» **Problem to work on**: Please list every body of water named in the passage about Joshua.

Meditates on the Word of God
Notes
Transcript
After the death of Moses the Lord’s servant, the Lord spoke to Joshua son of Nun, Moses’s assistant:
“Moses my servant is dead. Now you and all the people prepare to cross over the Jordan to the land I am giving the Israelites.
I have given you every place where the sole of your foot treads, just as I promised Moses.
Your territory will be from the wilderness and Lebanon to the great river, the Euphrates River—all the land of the Hittites—and west to the Mediterranean Sea.
No one will be able to stand against you as long as you live. I will be with you, just as I was with Moses. I will not leave you or abandon you.
“Be strong and courageous, for you will distribute the land I swore to their ancestors to give them as an inheritance.
Above all, be strong and very courageous to observe carefully the whole instruction my servant Moses commanded you. Do not turn from it to the right or the left, so that you will have success wherever you go.
This book of instruction must not depart from your mouth; you are to meditate on it day and night so that you may carefully observe everything written in it. For then you will prosper and succeed in whatever you do.
Haven’t I commanded you: be strong and courageous? Do not be afraid or discouraged, for the Lord your God is with you wherever you go.”
We meditate so that we can carefully observe scripture.

» **Available data**:

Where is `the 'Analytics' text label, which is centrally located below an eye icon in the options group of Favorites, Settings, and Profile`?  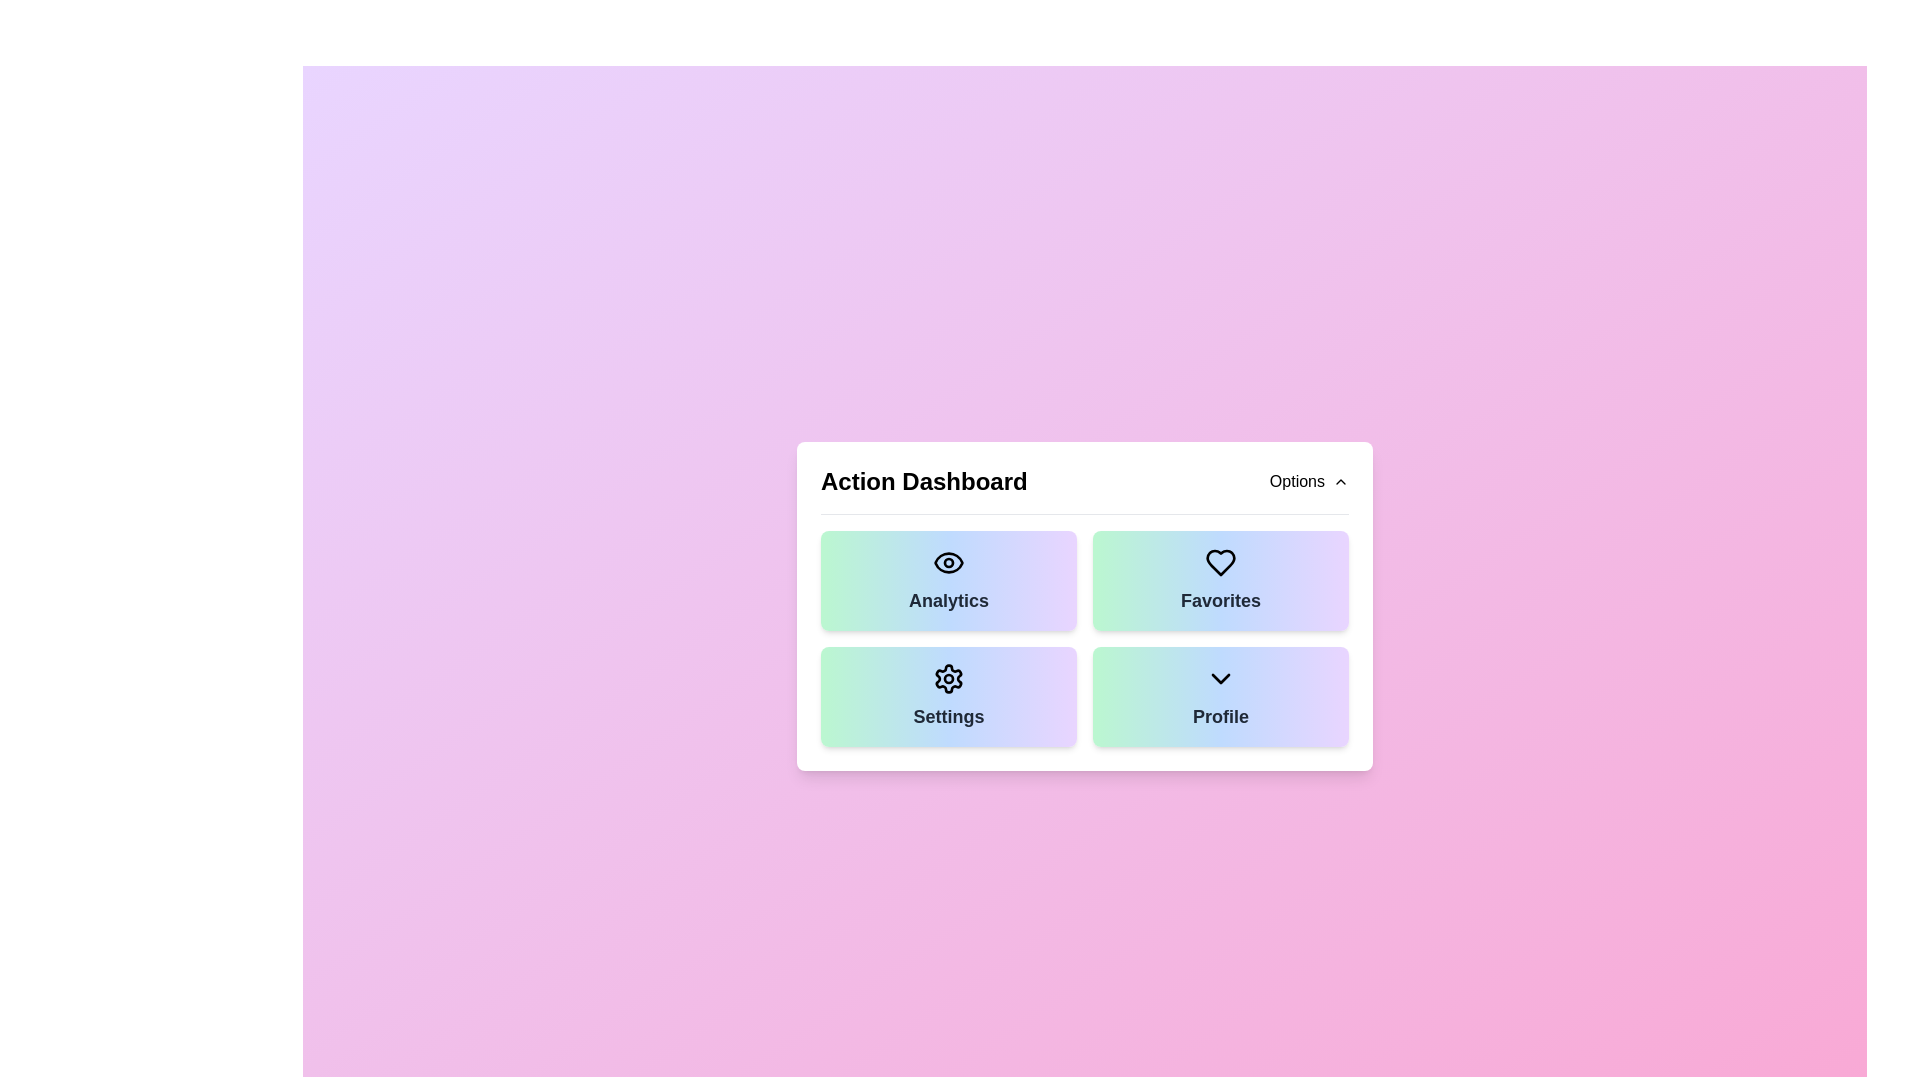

---

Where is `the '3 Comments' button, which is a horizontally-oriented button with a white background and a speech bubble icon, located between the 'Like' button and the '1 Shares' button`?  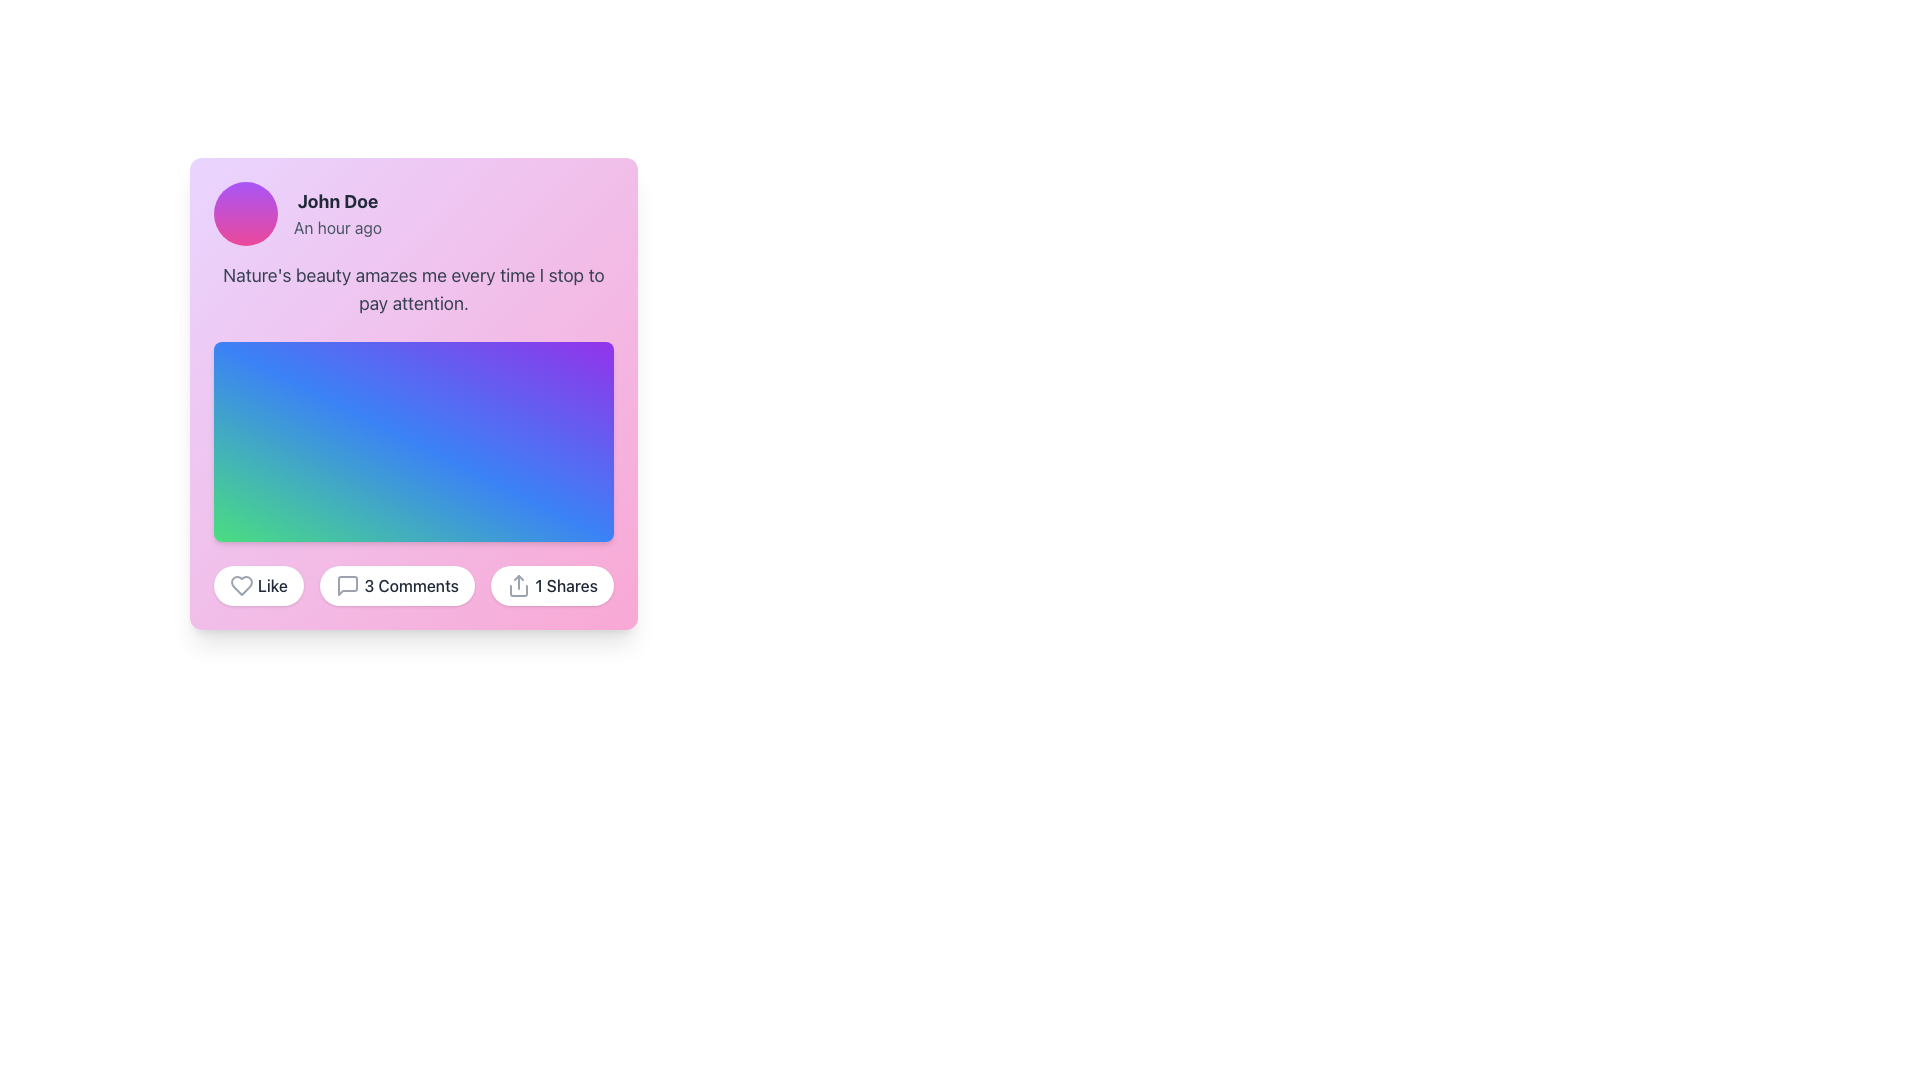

» **Exercise result**: the Jordan, the Euphrates River, the Mediterranean Sea